Investing in our Future in a COVID Complex World
43% of children under 5 years of age in low-income and middle-income countries are at risk of not reaching their full developmental potential. This is set to increase as a result of socio-economic, physical and mental health consequences related to the COVID-19 pandemic. On September 29, 2020, the Early Childhood Development Action Network (ECDAN), ChildFund International, the Global Campaign for Education-US, Light for the World, PATH, Save the Children International and UNICEF, with support from the Open Society Foundations (OSF), hosted the virtual session Investing in our Future: Nurturing Human Capital in a COVID Complex World at the 2020 IMF/World Bank Group Annual Meetings, Civil Society Policy Forum. The event examined the impact of major disruptions in services for the nurturing care and development of all young children as a result of COVID-19, presented a new Cost of Inaction for Young Children tool, and identified pathways to increase investments for young children.
Strategic investments in early childhood development (ECD) need to be prioritized in COVID-19 response. Sanjay Wijesekera, Director of Programme Division at UNICEF, shared that children's brains develop the fastest in the early years and COVID-19 has brought a crisis of care with far-reaching consequences. Six recommendations were given including the need to prioritize ECD services with focus on equity and access, provide practical support to parents & caregivers on COVID-19 protection, prioritize inclusive ECD funding, and reaffirm human rights and the rights of children during the COVID-19 crisis.
“I miss studying and playing,” said a 5-year-old girl who lives with her parents and brothers in a refugee camp in Rwanda. Children around the world said that education is what they missed the most from the pre-COVID-19 world, in interviews conducted by Save the Children. Their analysis shared the urgency to act to address the hidden education emergency during COVID-19. The research showed that 10 million children could be out of school forever by the end of this year, marking the start of a surge in dropouts. Save the Children’s new Vulnerability Index identifies 12 countries where children are at an extremely high risk of not returning to school after the lockdowns are lifted. Additionally, the COVID-19 pandemic threatens to leave a gap of at least $77 billion in education spending in some of the poorest countries in the world over the next 18 months.
Nafisa Baboo, Director of Inclusive Education at Light for the World, emphasized the need to Leave No Child Behind from the onset by hardwiring inclusion of the most marginalized including children with disabilities into early childhood interventions and programs. ECD is massively underfunded, despite verbal commitments and overwhelming evidence of its transformative power. Vulnerable children, particularly children at risk of developmental delays and disabilities are being left out. Sub-Saharan Africa has the highest prevalence (66%) of children at risk of not meeting their developmental potential. This is set to increase as a result of socio-economic, physical and mental health consequences related to the COVID-19 pandemic, which are felt even more by families of children with disabilities.

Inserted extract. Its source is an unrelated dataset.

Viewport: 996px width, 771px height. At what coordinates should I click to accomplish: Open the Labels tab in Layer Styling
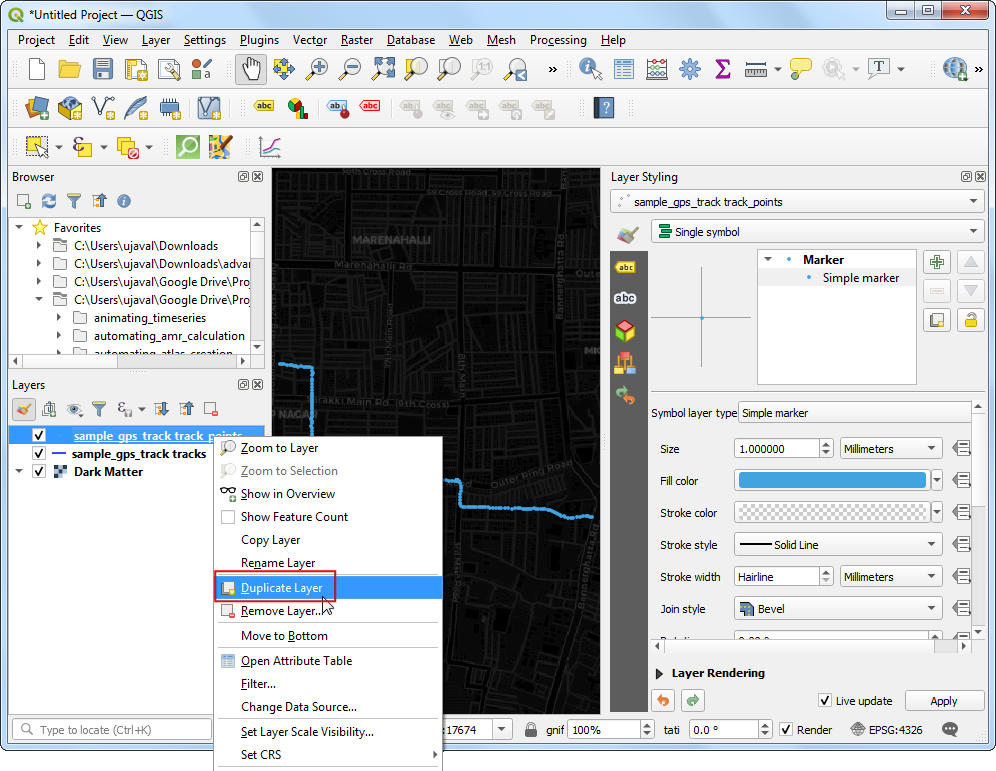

The cost of inaction and not providing ECD services has a negative effect on countries and can have a lifelong impact on children and youth. Other knowledgeable presenters at the session included Dr. Jere Behrman, Professor of Economics at the University of Pennsylvania, Zoila Cristina Llempen Lopez, Director of Public Budget in the Ministry of Economy and Finance of Peru, and Dr. Hana Brixi, Manager of the Human Capital Project at the World Bank. All presenters shared the current need to prioritize young children and highlighted that the cost of inaction is huge. Inclusive ECD needs to be brought to scale and strengthened to be more inclusive and resilient for the future.